Matthew McCormack has recently finished writing Citizenship and Gender in Britain, 1688-1928. A textbook aimed at the student market, it will be published by Routledge in June 2019. In this post for Historical Transactions, Matthew shares how the process differed from his other academic publications, and the things he learned along the way.
I had wanted to write a student textbook on this topic for some time, having taught a third year option on ‘Citizenship and Gender in Britain’ at Northampton since 2004. Things started in earnest after an informal chat with a publisher at a conference, where they encouraged me to submit a proposal. The process of getting the book commissioned was, to my surprise, fairly similar to my previous books, which were academic monographs. But the writing process was different in several key respects.
1. The research that I carried out was primarily based upon secondary literature. This contrasts with my previous publications, which were based original research that I had carried out in archives. Clearly the textbook does contain primary sources and what I hope are some original arguments, but that is not its primary job. Rather, it aims to provide students with an overview of some quite big fields, introducing topics and the key debates within them.

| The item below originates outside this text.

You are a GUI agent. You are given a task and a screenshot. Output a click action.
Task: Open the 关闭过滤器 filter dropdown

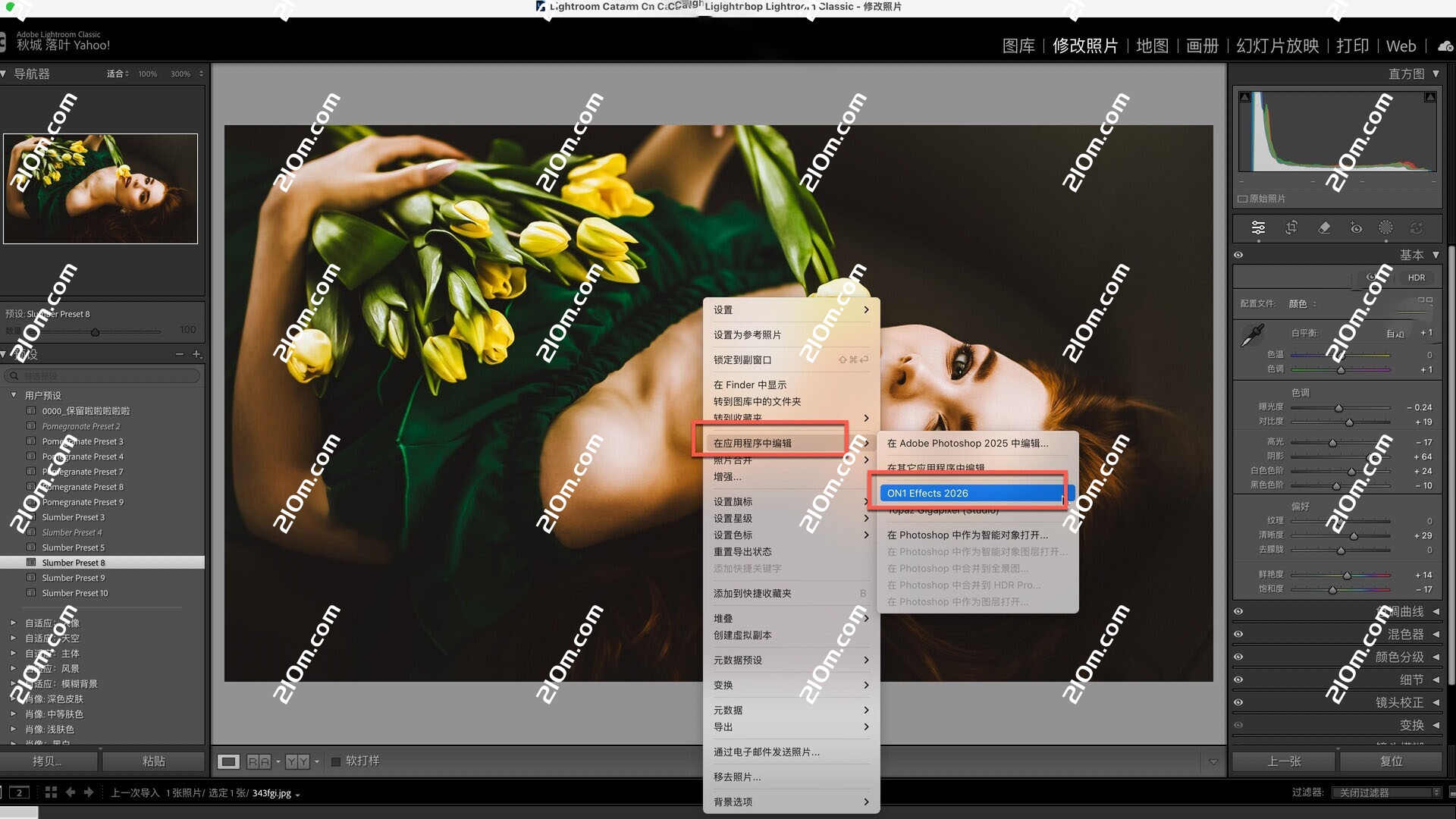[x=1386, y=792]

2. This textbook was written much more quickly. My first monograph drew on four years of PhD research, and the second one took around a decade as I researched and wrote roughly a chapter per year. The textbook by contrast was written in under two years, at a time when I had a typically busy academic job. To get it written in a reasonable timescale, I set myself wordcount targets for the days and half-days (mostly out of term time) that I was able to devote to writing.
3. The writing process was very different. When I am writing research papers, my text is minutely planned-out in advance and the writing process is an assembly job, as I piece together my primary material, secondary references and own thoughts. For Citizenship and Gender, though, my plans were looser and I had more scope to write spontaneously. This was helpful as I was trying to write in an accessible register. It also helps that publishers of textbooks generally want far fewer references than monographs, and lists of ‘recommended reading’ rather than full bibliographies.

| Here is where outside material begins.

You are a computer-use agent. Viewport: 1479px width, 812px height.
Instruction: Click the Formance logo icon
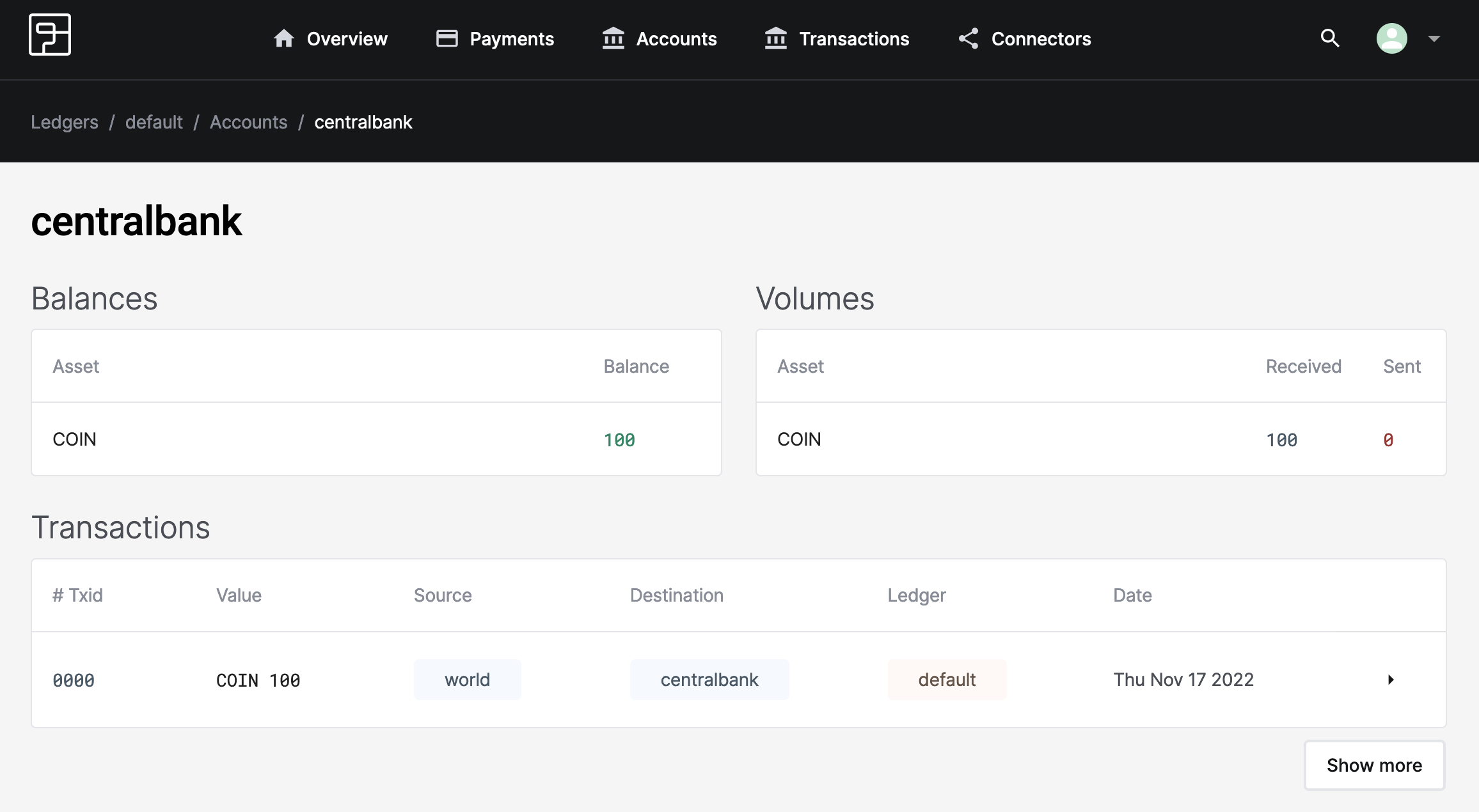click(50, 35)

4. Instead of having its origins in research, this book largely derived from my teaching. Teaching is often ‘research-led’, of course, but not to the same extent as a research publication. The path of writing a textbook based on a teaching course is a fairly well-trodden one. As well as my third year option at Northampton, I also drew on various lectures that I had written for courses at Northampton, Manchester and Sheffield. Whereas my academic publications are invariably road-tested at conferences, this book has been tried out in classes – and I was sure to acknowledge the contribution that hundreds of students had made to the formation of the book.

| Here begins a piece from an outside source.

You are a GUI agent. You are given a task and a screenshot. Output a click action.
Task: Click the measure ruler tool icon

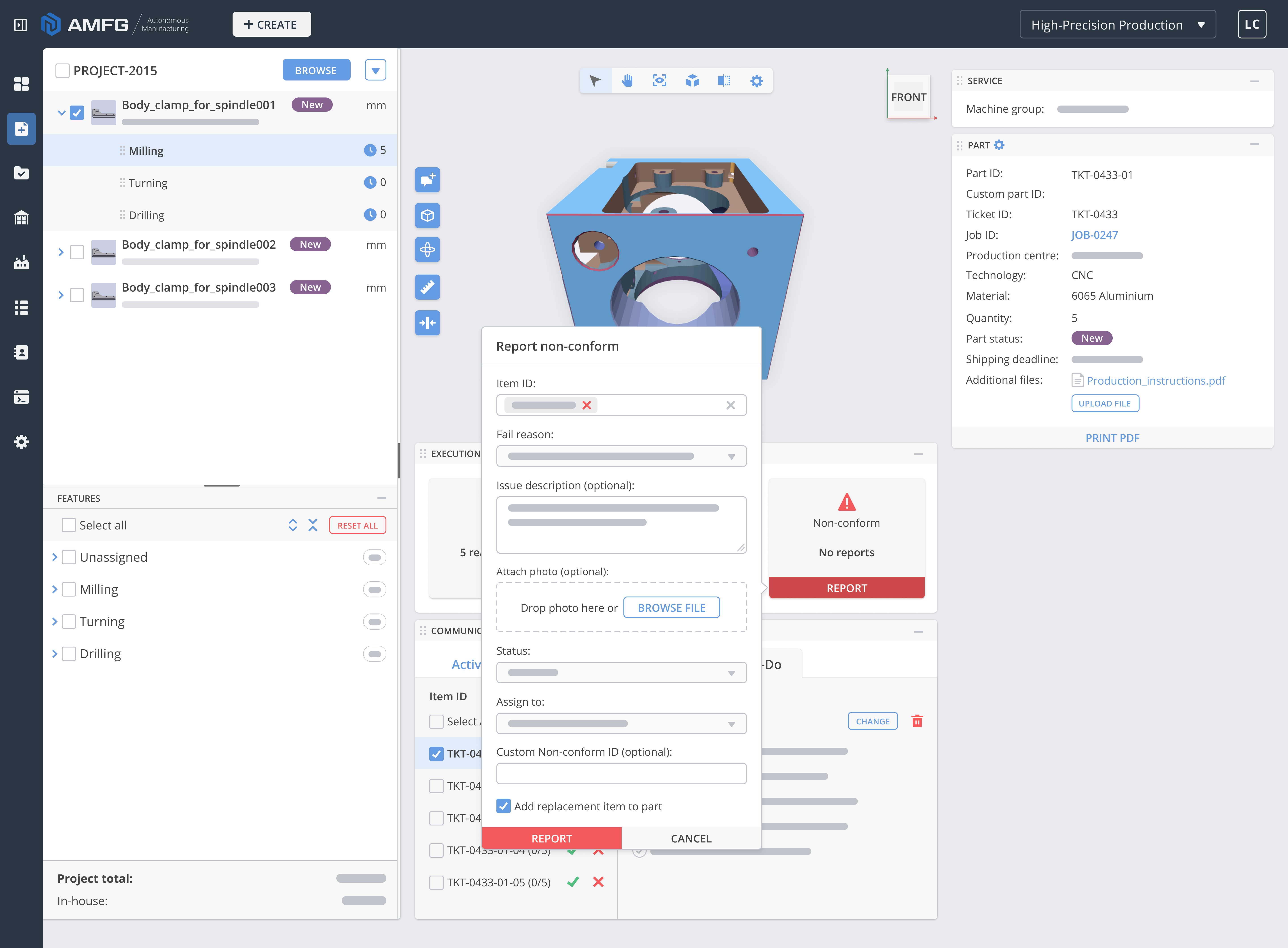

5. This approach does have its dangers, however, and I found keeping track of sources more difficult. When I was writing my lectures – spoken presentations given from notes, often prepared at short notice and before I knew I would be using them for a book – I did not cite the primary and secondary literature I was using very systematically. Having given an evolving lecture for a decade, it was not always clear which ideas were mine and which were derived from others. Part of the planning process therefore involved detective work, finding out who wrote what so it could be used appropriately. Even then, I took the unusual step of putting the whole manuscript through the student essay checker Turnitin to make sure it was original. (Happily, the software reported that the only person I had plagiarised was myself.)
6. The scope of the book took me outside my comfort zone. Textbooks are invariably broader in chronology and themes than research publications. I am a historian of the long eighteenth century and – although I often teach beyond my period – I rarely write outside of it. The sections of the book on Victorian and twentieth-century history were therefore less comfortable territory for me. As a precaution, I sent these chapters to colleagues who were period specialists to reassure me that I had not made any howlers, but if any went undetected then it is of course my responsibility rather than theirs.
7. Writing a textbook was tough and required an unexpected amount of self-discipline, but it was also a liberating process. Although I have couched much of this blog in terms of anxiety, I would heartily recommend writing a textbook. The necessity of explaining big ideas in straightforward language has clarified my own thinking on many topics, and hopefully has improved the way that I write. It encouraged me to ‘think big’, rather than in terms of the microhistories that often characterise cultural history nowadays. And, appropriately for a book about citizenship, it has encouraged me to think about the politics of history and how it is communicated.